The returned data chunks follow the selected TimeBucket. This is helpful in the MetricEvaluator. In addition to TimeBucket, the source respects the max_rows parameter when generating data chunks; for example, using the same dataset as in the example above (but with max_rows set to 3):

source = DataFrameSource(
    df=test_df,
    max_rows=3,
    timestamp_col="timestamp",
)
source.init(TimeBucket.DAY)
df, chunk_id = source.get_data()
print(df)
                    timestamp predictions actuals
0  01/06/2005 13:00:00.000000           1   0.999
1  01/06/2005 13:00:00.000000           1   0.999
2  01/06/2005 14:00:00.000000           1   0.999

In DataRobotSource, you can specify the TimeBucket and max_rows parameters for all export types except training data export, which is returned in one piece.

Deployment

The Deployment class is a helper class which provides access to relevant deployment properties. This class is used inside the DataRobotSource to select the appropriate workflow to work with data.

import datarobot as dr
from dmm.data_source.datarobot.deployment import Deployment
dr.Client()
deployment = Deployment(deployment_id=deployment_id)

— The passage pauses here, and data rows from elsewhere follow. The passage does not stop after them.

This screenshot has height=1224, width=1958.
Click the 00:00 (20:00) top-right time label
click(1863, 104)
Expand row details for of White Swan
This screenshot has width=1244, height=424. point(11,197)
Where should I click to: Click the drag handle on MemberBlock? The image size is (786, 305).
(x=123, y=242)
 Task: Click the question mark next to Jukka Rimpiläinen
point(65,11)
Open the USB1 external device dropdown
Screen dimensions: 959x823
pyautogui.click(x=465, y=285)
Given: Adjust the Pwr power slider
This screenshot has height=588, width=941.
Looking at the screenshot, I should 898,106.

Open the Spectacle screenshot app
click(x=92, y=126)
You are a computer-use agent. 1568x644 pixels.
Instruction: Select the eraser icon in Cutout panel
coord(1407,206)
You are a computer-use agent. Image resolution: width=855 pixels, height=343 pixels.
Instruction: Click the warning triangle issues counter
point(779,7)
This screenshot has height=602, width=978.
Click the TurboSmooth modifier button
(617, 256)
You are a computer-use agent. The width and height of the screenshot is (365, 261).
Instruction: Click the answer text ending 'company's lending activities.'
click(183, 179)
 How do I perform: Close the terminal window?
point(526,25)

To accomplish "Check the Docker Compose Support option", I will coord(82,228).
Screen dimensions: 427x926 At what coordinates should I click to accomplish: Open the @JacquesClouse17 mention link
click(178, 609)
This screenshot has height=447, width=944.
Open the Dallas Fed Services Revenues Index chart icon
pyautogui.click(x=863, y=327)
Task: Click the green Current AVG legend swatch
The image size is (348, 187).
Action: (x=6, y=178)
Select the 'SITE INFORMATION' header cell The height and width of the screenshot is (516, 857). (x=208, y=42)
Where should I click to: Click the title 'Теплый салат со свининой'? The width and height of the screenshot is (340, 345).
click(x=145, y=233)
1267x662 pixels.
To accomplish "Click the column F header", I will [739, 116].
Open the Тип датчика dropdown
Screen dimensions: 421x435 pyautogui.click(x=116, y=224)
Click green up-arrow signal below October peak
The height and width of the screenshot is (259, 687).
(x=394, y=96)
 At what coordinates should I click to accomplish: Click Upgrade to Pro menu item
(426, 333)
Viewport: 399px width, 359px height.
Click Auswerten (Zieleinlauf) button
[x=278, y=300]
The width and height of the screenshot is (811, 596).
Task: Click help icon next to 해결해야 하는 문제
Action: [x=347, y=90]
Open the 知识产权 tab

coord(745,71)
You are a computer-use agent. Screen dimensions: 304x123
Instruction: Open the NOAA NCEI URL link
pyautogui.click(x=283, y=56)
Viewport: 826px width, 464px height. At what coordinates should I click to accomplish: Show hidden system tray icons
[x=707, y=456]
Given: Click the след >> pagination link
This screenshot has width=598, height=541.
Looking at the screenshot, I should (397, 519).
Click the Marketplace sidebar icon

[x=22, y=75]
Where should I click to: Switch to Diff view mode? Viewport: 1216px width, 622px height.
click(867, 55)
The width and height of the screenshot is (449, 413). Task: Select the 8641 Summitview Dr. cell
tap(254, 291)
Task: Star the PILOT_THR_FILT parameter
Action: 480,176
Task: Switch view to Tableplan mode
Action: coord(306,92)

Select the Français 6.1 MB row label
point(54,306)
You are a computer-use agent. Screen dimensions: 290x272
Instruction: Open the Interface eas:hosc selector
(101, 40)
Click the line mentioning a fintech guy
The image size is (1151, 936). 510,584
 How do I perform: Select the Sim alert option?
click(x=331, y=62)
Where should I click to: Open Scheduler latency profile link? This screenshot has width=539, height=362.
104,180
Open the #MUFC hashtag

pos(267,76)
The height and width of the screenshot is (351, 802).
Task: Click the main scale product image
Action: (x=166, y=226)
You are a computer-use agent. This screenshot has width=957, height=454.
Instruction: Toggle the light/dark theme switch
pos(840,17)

deployment_type = deployment.type()
target_column = deployment.target_column()
positive_class_label = deployment.positive_class_label()
negative_class_label = deployment.negative_class_label()
prediction_threshold = deployment.prediction_threshold()
.
.
.

Custom Metrics

The MetricBase provides an interface to define your own custom metrics.
See the examples of custom metrics located in the metric directory.

MetricBase

In MetricBase, you must define the type of data a metric requires, and the custom metric must inherit that definition:

class MetricBase(object):
    def __init__(
        self,
        name: str,
        description: str = None,
        need_predictions: bool = False,
        need_actuals: bool = False,
        need_scoring_data: bool = False,
        need_training_data: bool = False,
    ):
        self.name = name
        self.description = description
        self._need_predictions = need_predictions
        self._need_actuals = need_actuals
        self._need_scoring_data = need_scoring_data
        self._need_training_data = need_training_data

In addition, you must implement the scoring and reduction methods in MetricBase:

  • Scoring (score): Uses initialized data types to calculate a metric.
  • Reduction (reduce_func): Reduces multiple values in the same TimeBucket to one value.
    def score(
        self,
        scoring_data: pd.DataFrame,
        predictions: np.array,
        actuals: np.array,
        fit_ctx=None,
        metadata=None,
    ) -> float:
        raise NotImplemented

    def reduce_func(self) -> callable:
        return np.mean

ModelMetricBase and DataMetricBase

Two default classes can help you create your own custom metrics: ModelMetricBase and DataMetricBase.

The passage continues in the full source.